• **Exercise prompt**:
Please set down every entry from the listing below, word for word.
○ ○ ○
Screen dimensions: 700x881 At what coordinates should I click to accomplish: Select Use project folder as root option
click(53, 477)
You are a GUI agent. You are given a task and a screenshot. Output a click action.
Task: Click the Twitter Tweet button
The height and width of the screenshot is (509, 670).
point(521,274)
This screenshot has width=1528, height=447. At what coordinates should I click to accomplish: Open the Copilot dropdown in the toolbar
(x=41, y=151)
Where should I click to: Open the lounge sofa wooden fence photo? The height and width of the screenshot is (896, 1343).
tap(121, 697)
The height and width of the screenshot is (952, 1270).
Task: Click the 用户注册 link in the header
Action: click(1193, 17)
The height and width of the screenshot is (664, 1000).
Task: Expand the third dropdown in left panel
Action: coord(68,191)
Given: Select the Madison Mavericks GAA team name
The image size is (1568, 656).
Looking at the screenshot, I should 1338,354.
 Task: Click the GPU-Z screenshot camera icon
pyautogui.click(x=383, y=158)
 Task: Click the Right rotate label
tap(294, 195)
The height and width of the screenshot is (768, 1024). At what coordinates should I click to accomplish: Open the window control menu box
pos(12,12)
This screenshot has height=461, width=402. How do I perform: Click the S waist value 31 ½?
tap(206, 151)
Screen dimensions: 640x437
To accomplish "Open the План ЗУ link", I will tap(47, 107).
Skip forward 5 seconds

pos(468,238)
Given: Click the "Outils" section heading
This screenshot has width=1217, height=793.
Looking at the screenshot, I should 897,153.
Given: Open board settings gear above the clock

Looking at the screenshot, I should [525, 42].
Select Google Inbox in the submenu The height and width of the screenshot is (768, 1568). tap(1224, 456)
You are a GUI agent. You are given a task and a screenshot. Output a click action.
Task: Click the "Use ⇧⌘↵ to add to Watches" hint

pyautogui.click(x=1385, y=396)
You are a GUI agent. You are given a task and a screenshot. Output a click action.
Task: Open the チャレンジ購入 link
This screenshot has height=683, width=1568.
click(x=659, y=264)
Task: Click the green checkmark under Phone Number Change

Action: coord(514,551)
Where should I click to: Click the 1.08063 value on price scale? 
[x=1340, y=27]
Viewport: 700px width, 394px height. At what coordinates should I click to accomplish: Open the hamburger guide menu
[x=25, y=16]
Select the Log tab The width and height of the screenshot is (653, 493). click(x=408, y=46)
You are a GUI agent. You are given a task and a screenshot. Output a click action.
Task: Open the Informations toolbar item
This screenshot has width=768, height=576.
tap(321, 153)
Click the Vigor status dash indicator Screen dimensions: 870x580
○ ○ ○
• **Result below**:
Screen dimensions: 700x881 At what coordinates should I click to accomplish: Select Use project folder as root option
click(53, 477)
You are a GUI agent. You are given a task and a screenshot. Output a click action.
Task: Click the Twitter Tweet button
The height and width of the screenshot is (509, 670).
point(521,274)
This screenshot has width=1528, height=447. At what coordinates should I click to accomplish: Open the Copilot dropdown in the toolbar
(x=41, y=151)
Where should I click to: Open the lounge sofa wooden fence photo? The height and width of the screenshot is (896, 1343).
tap(121, 697)
The height and width of the screenshot is (952, 1270).
Task: Click the 用户注册 link in the header
Action: click(1193, 17)
The height and width of the screenshot is (664, 1000).
Task: Expand the third dropdown in left panel
Action: coord(68,191)
Given: Select the Madison Mavericks GAA team name
The image size is (1568, 656).
Looking at the screenshot, I should 1338,354.
 Task: Click the GPU-Z screenshot camera icon
pyautogui.click(x=383, y=158)
 Task: Click the Right rotate label
tap(294, 195)
The height and width of the screenshot is (768, 1024). At what coordinates should I click to accomplish: Open the window control menu box
pos(12,12)
This screenshot has height=461, width=402. How do I perform: Click the S waist value 31 ½?
tap(206, 151)
Screen dimensions: 640x437
To accomplish "Open the План ЗУ link", I will tap(47, 107).
Skip forward 5 seconds

pos(468,238)
Given: Click the "Outils" section heading
This screenshot has width=1217, height=793.
Looking at the screenshot, I should 897,153.
Given: Open board settings gear above the clock

Looking at the screenshot, I should [525, 42].
Select Google Inbox in the submenu The height and width of the screenshot is (768, 1568). tap(1224, 456)
You are a GUI agent. You are given a task and a screenshot. Output a click action.
Task: Click the "Use ⇧⌘↵ to add to Watches" hint

pyautogui.click(x=1385, y=396)
You are a GUI agent. You are given a task and a screenshot. Output a click action.
Task: Open the チャレンジ購入 link
This screenshot has height=683, width=1568.
click(x=659, y=264)
Task: Click the green checkmark under Phone Number Change

Action: coord(514,551)
Where should I click to: Click the 1.08063 value on price scale? 
[x=1340, y=27]
Viewport: 700px width, 394px height. At what coordinates should I click to accomplish: Open the hamburger guide menu
[x=25, y=16]
Select the Log tab The width and height of the screenshot is (653, 493). click(x=408, y=46)
You are a GUI agent. You are given a task and a screenshot. Output a click action.
Task: Open the Informations toolbar item
This screenshot has width=768, height=576.
tap(321, 153)
Click the Vigor status dash indicator Screen dimensions: 870x580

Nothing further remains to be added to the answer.